D’Marcus SimondsSam Wasson/Getty Images
Biggest First-Round Upset: No. 15 Georgia State over No. 2 Cincinnati
At long last, a massive upset! We have two No. 12 seeds and two No. 13 seeds advancing to the second round, but that isn’t too chaotic. Heck, from 2008-13, there was a No. 12 vs. No. 13 matchup in five out of six years. And everyone knows there’s at least one No. 12 over No. 5 upset in just about every tournament.
But a No. 15 over a No. 2? That has only happened eight times in tournament history. It has happened four times in the last six years, though, so it’s not patently absurd.
There are several reasons to like this spot for a major bracket-buster.

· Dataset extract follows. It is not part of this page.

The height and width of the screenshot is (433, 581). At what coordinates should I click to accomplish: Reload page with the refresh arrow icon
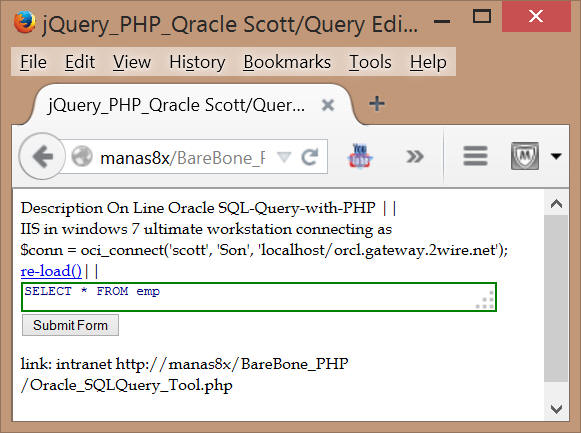[310, 157]
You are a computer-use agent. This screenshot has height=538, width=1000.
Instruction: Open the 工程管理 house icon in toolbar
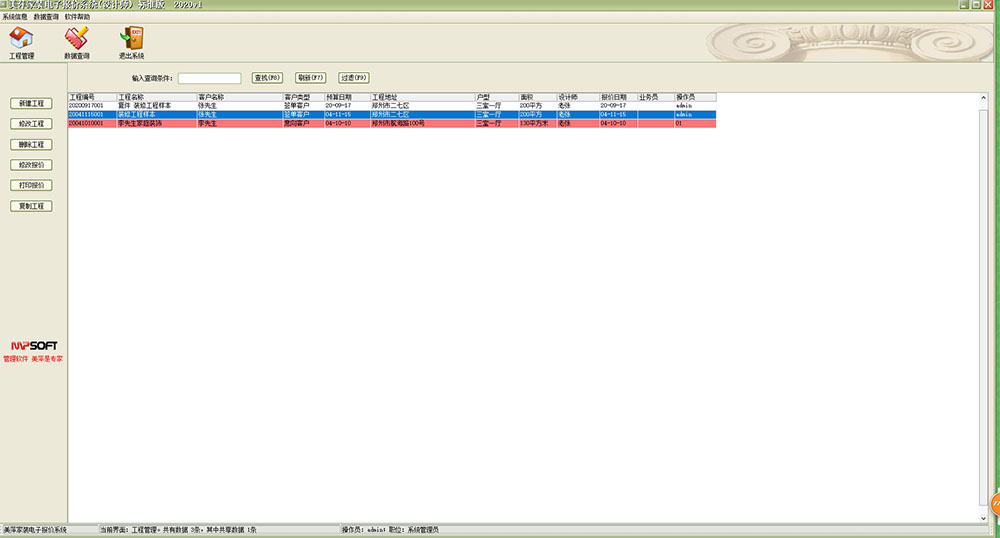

First, it’s the Sun Belt. This was the league responsible for No. 14 Georgia State over No. 3 Baylor, as well as No. 12 Arkansas-Little Rock over No. 5 Purdue in the past three seasons. It doesn’t get regular-season attention like the Missouri Valley or Mountain West Conferences, but this has become the league for shocking upsets.
Second, Cincinnati is unequivocally the worst of the No. 2 seeds. I am well aware that KenPom has the Bearcats as the fourth-best team in the country, but a good portion of that is the home games they won against Savannah State, Western Carolina, Coppin State, Alabama State, Arkansas-Pine Bluff and Cleveland State by a combined score of 547-344. They didn’t win a single game against a No. 3 seed or better. Duke and Purdue each won two. North Carolina won four.
Third, Georgia State is the best No. 15 seed, and it has one of the best candidates to take over a game in D’Marcus Simonds. The sophomore scored in double figures in all but one game this season, averaging 21.1 points, 5.8 rebounds, 4.5 assists and 1.7 steals. And he is surrounded by teammates who can stroke it from three-point range, which spreads the floor for him to do his thing.
Other first-round upsets: No. 11 Loyola-Chicago over No. 6 Miami
Biggest Second-Round Upset: No. 11 Loyola-Chicago over No. 3 Tennessee
The bottom half of the South Regional is going to be absurd. There is not a team in that octet you look at and say, “Oh yeah, that’s a Sweet 16 team.” So, that’s where we’re loading up on the madness.
Loyola-Chicago isn’t your typical No. 11 seed that just barely sneaks into the tournament as a middle-of-the-pack team from a major conference. The Ramblers have great metrics and haven’t lost a game since the end of January.
Most notably, Loyola-Chicago won a road game over Florida back in early December. But here’s the incredible thing about that contest: one senior starter (Ben Richardson) did not play because of a broken hand, and leading scorer Clayton Custer suffered an ankle injury, finishing with just four points in 14 minutes. The Ramblers were nowhere close to full strength and still pulled off one of the bigger upsets of the season.
They did lose three of their next five games because of those injuries, but they are 17-1 at full strength since Jan. 7. And feel free to message me with your “the Missouri Valley isn’t the same without Wichita State” retorts. Every single team in that league finished in the top 155 on KenPom. Each game was a potential loss in the most balanced league in the country, but Loyola cruised through it.
So, yeah, the Ramblers are capable of beating Miami and Tennessee.
South Region’s Final Four Representative: No. 5 Kentucky Wildcats
Kentucky may lose in the first round to Davidson. It’s going to more than have its hands full with Arizona in the second round, as well as Virginia in the Sweet 16.
But this is John Calipari we’re talking about, and his team is peaking at the right time, just like it always seems to do.
In the previous 12 years—eight with Kentucky, four with Memphis—Calipari has one national championship, five Final Fours, nine Elite Eights and 10 Sweet 16 appearances. And that coach is scheduled to go up against the two coaches (Sean Miller and Tony Bennett) who are probably the most notorious for having never taken a team to the Final Four.
After beating Arizona and Virginia, knocking off No. 7 Nevada will feel like a walk in the park.
Feel free to lose sleep over the potential Sweet 16 showdown between Deandre Ayton and the pack-line defense, but we’re going with Kentucky to make an unlikely Final Four run on par with what it did in 2014.